Current immune research observes that inflammation is an immune response to viral infiltration that draws one inward, forming a boundary around outside interests, that enables energy to go inward, much like the solitary Rainmaker in his hut. Even friends and loved ones are withdrawn from, as libido is needed for the inner journey of self love.
Practically speaking this requires assuming sovereignty over the central nervous system. Victor Frankl demonstrated that one could even achieve calm while interned at Auschwitz. This was how he survived. When I project myself into Gaza right now, I breathe myself into calm. Alpha calm can be achieved through the breath: 8 counts in, hold 8, exhale 8, pause 4 and begin again, and again…

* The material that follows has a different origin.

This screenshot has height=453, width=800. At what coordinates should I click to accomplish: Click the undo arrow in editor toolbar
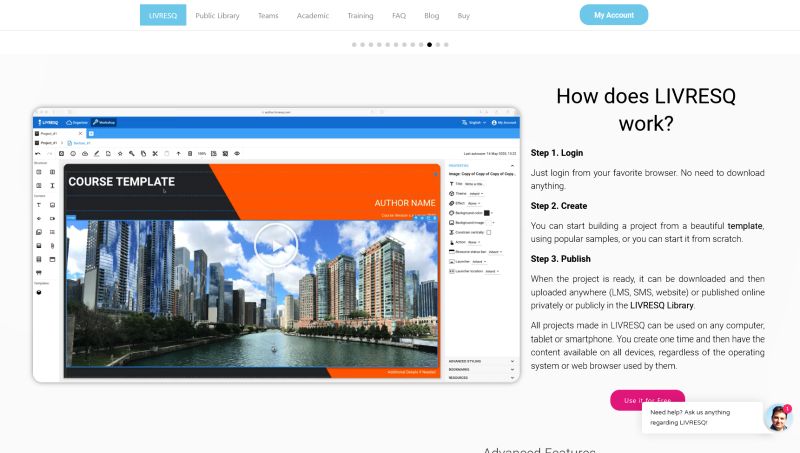pyautogui.click(x=37, y=153)
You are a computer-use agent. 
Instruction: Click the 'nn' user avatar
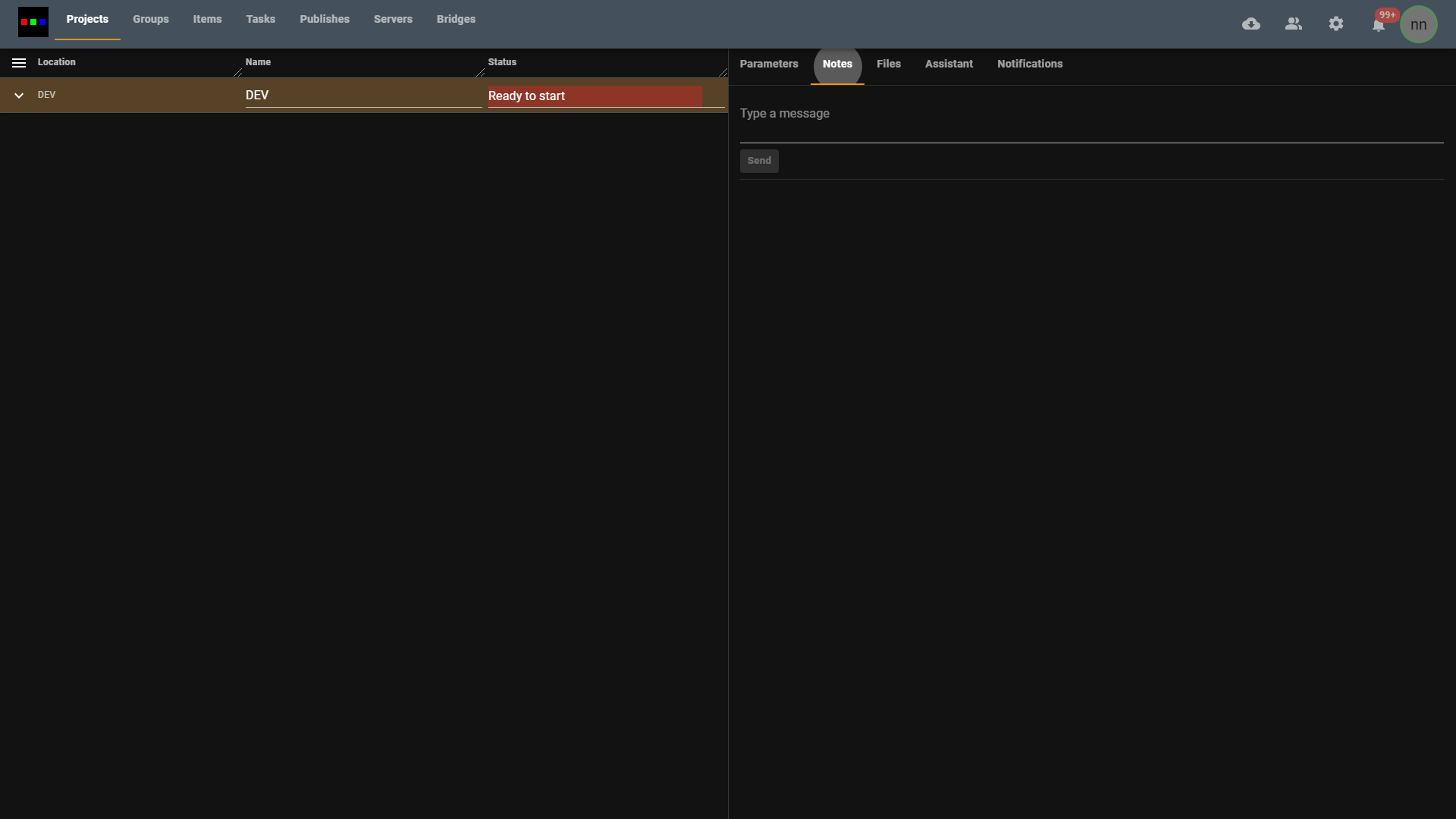click(1418, 24)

Proverbial to the Rainmaker’s inner journey is the duration of three days, after which the heavens released water to this world in cloudbursts of rain and snow. Three is the number symbolic of completion. Christ’s journey to resurrection came on the third day after his death.
Completion itself might be of much longer duration than three days. Carlos Castaneda advised us to take all the time we need, but also to hurry up, as old age is real in human form. He knew this intimately, as he died to human form shortly after delivering this guidance.
Christ spent those three days in hell. When we have steadied the central nervous system we are prepared for this deeper journey. This time period is symbolic of the night sea journey into the unconscious, where we retrieve our fragmented soul in our personal unconscious, as well as our ancestral soul in the collective unconscious. Only through such reclaiming and reordering of our wholeness can we align with our spiritual center and open the heavens.
Be so empowered. Every one of us who embarks on our inner healing journey is part of the collective savior of now. As the Rastafarians would say, and Bob Marley sings, “I ‘n’ I vibration yeah! Positive!”